Ben bugün, konuşmamda bu konunun bölgesel ve küresel ölçekteki boyutları yerine bütün bunların yegâne sebebi olan, bütün bunların biricik kaynağı olan bireysel ve kişisel boyutuna vurgu yapmak istiyorum. Biz zaman zaman büyük söylemlerle sorunlarımızın küresel ve evrensel boyutları üzerinde yoğunlaşırken birey olarak nefsimizden, gönül dünyamızdan kaynaklanan sebepleri ihmal ediyoruz. Ülkemiz ve bütün ülkelerin sorunları ile uğraşırken kendi beden ülkemizi, ruh ve gönül dünyamızı, öz vicdanımızı ihmal ediyoruz. Beden ülkesine hapsettiğimiz ruhumuzu, masiva ile doldurduğumuz kalbimizi unutuyoruz. Biz bazen dışımızdaki öteki ile ve bütün ötekilerle uğraşırken içimizdeki en büyük ötekiyi, nefsimizi, nefs-i emmâremizi unutuyoruz.

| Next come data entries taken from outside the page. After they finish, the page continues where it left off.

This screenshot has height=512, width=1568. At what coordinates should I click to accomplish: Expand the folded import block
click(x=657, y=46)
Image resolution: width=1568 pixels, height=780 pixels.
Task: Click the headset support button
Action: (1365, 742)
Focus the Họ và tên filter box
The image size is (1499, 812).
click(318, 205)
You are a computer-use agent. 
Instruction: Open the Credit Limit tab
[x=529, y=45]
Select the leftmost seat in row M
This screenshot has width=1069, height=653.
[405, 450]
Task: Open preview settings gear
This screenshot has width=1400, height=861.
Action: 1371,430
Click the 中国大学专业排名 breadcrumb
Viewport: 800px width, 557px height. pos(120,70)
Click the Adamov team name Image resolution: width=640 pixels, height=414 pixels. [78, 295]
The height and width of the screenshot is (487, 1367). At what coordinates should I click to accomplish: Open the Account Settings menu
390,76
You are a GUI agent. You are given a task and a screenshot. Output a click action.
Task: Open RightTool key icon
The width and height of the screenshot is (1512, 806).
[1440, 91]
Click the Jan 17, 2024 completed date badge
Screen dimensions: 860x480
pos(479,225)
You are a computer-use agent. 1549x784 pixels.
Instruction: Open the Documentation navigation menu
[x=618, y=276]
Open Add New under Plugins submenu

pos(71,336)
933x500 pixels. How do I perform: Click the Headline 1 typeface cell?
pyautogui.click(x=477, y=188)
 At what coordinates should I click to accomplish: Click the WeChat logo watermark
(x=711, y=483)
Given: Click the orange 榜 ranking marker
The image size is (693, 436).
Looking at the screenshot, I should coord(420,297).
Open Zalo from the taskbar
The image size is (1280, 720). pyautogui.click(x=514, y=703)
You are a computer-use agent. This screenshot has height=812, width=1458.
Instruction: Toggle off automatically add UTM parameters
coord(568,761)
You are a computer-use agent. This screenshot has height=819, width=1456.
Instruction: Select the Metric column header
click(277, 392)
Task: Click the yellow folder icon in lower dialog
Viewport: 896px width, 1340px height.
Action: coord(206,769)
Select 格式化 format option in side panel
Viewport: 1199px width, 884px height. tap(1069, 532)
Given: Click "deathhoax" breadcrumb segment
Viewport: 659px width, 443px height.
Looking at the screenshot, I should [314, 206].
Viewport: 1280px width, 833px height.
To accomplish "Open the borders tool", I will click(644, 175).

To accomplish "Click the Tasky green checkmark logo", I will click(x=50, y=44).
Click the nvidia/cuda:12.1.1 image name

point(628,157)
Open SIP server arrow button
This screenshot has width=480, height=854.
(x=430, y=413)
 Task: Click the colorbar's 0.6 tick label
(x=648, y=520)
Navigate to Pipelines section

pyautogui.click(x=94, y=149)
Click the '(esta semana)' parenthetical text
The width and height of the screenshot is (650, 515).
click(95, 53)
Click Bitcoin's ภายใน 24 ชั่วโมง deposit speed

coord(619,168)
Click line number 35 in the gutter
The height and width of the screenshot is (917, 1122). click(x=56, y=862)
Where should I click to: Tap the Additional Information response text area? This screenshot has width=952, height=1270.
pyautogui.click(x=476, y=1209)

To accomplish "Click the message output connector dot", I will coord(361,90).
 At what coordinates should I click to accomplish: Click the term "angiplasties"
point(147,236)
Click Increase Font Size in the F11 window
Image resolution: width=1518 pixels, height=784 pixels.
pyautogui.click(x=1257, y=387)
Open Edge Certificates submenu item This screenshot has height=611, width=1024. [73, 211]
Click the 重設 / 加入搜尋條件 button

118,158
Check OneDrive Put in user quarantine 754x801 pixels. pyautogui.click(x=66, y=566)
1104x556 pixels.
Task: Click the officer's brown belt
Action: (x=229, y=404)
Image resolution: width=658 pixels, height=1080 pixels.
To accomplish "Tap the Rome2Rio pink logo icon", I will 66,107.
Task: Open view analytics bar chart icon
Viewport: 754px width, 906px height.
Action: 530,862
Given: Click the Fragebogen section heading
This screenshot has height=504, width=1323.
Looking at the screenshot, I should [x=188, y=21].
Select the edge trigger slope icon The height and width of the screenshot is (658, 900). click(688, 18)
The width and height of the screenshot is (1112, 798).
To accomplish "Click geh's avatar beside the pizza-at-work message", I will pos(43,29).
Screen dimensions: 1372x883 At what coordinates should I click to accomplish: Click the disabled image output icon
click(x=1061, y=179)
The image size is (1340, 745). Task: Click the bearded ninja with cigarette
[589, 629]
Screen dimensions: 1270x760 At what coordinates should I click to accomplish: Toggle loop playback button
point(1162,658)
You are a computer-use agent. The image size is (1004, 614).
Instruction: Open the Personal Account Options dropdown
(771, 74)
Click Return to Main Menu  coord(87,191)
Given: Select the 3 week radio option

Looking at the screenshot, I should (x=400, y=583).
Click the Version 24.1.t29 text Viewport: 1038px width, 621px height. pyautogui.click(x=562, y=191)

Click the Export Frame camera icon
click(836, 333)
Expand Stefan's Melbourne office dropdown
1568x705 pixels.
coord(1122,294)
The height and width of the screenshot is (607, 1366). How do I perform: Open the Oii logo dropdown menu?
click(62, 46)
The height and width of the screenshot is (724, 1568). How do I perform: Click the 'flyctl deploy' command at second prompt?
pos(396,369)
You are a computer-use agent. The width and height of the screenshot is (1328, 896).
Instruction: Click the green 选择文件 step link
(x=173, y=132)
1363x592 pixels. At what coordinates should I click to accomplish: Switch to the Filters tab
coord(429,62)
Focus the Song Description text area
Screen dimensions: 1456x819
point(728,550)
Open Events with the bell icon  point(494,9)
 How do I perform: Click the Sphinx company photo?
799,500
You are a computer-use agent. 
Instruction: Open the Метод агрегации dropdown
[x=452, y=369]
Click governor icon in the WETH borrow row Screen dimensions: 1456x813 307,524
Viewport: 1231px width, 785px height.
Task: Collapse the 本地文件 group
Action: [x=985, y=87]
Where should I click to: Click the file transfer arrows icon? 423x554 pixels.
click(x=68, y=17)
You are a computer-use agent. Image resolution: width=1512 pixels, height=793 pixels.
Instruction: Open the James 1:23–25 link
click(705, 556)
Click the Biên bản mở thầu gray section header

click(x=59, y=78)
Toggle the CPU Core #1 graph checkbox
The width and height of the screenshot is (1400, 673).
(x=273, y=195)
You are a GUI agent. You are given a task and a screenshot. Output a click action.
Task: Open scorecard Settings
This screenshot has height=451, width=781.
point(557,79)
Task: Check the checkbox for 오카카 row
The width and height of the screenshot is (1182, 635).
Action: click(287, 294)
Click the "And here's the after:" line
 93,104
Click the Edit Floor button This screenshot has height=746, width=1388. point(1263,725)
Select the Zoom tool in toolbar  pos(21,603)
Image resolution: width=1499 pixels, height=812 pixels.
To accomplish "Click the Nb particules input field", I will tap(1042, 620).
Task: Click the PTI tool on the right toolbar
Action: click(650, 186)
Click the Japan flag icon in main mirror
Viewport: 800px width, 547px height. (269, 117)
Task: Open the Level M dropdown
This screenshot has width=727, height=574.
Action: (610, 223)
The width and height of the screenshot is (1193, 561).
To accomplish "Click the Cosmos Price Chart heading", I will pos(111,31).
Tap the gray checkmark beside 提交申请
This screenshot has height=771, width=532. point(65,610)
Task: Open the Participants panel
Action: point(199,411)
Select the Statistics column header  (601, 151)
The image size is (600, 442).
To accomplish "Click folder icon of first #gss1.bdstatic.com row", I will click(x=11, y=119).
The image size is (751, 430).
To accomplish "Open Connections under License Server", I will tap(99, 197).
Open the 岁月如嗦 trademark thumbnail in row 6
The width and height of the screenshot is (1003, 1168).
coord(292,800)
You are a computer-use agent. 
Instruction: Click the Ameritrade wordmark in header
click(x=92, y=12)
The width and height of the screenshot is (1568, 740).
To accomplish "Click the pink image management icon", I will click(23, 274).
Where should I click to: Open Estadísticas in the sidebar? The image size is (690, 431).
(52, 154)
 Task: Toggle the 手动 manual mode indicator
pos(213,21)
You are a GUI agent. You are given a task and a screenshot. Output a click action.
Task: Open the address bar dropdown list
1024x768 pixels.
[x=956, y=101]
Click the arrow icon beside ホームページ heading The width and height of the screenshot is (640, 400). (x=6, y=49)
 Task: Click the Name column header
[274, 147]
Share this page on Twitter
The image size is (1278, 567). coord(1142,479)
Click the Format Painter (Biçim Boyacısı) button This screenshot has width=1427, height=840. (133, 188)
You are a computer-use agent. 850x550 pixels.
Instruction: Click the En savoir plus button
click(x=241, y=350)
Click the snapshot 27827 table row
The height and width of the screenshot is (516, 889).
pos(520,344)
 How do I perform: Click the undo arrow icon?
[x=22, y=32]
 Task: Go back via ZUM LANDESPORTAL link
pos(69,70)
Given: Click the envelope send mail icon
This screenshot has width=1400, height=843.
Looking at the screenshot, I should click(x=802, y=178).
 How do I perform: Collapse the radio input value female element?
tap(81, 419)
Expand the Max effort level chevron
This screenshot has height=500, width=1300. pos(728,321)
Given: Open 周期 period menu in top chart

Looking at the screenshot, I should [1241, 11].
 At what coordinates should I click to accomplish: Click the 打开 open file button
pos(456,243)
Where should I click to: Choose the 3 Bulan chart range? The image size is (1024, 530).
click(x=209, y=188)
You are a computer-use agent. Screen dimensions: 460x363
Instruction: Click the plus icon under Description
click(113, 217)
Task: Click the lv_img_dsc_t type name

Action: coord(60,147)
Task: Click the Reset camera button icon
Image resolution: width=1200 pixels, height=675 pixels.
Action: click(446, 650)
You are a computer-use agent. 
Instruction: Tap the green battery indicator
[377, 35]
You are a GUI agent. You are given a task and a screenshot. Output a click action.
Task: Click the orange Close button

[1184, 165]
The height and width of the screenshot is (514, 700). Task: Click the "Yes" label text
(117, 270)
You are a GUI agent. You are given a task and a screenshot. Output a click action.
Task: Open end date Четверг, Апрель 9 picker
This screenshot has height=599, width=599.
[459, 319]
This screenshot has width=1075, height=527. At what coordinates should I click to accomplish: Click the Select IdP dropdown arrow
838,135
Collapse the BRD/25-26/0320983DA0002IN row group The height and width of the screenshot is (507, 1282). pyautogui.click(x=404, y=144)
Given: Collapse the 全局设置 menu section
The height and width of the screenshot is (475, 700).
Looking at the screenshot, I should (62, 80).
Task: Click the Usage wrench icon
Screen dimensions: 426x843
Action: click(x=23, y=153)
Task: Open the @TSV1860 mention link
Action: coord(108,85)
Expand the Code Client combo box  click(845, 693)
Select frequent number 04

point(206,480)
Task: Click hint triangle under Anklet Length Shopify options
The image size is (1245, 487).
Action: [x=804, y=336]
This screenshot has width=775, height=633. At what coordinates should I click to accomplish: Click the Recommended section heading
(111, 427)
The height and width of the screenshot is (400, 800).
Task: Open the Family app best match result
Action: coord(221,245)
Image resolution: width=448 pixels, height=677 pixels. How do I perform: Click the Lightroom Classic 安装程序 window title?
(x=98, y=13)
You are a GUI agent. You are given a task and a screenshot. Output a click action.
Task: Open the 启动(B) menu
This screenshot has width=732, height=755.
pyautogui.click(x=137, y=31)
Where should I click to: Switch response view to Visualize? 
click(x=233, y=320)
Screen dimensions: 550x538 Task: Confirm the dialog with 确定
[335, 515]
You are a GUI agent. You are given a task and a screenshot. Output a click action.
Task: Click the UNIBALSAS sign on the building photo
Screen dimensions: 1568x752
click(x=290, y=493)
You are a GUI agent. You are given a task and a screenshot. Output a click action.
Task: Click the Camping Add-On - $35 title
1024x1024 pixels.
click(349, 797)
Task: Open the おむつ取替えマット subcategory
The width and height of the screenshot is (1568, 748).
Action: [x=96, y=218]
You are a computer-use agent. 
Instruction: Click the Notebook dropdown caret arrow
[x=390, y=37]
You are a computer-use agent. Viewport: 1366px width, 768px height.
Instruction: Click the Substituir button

“Bütün bu küresel ve bölgesel sorunların sebebi, birey olarak her insanın kendisiyle barışık olamamasıdır…”

Aslında bütün bu küresel ve bölgesel sorunların sebebi, birey olarak her insanın kendisiyle barışık olamamasıdır. Birlikte yaşama ahlakının başlayacağı yer, her birimizin kendi nefsidir. Fıkıh ve Kelâm geleneğimiz ötekiyi fısk u fücurda, cevr u zulümde, tekfirde ve küfürde ararken, irfan geleneğimiz her birimizin ötekisinin kendi içinde yaşadığına dikkat çeker. Ki o da nefs-i emmaredir.

“Birlikte yaşamanın en temel ilkelerinden biri affetmektir…”

Haddi zatında birlikte yaşamanın en temel ilkelerinden biri affetmektir. Affetmek, bize yapılan kötülüğü unutmaktır. Affetmek, adaletin fevkinde bir erdemdir. Affetmek, asla kötülüğü onaylamak değildir. Bağışlamak, sen yaptıklarından daha değerlisin demektir.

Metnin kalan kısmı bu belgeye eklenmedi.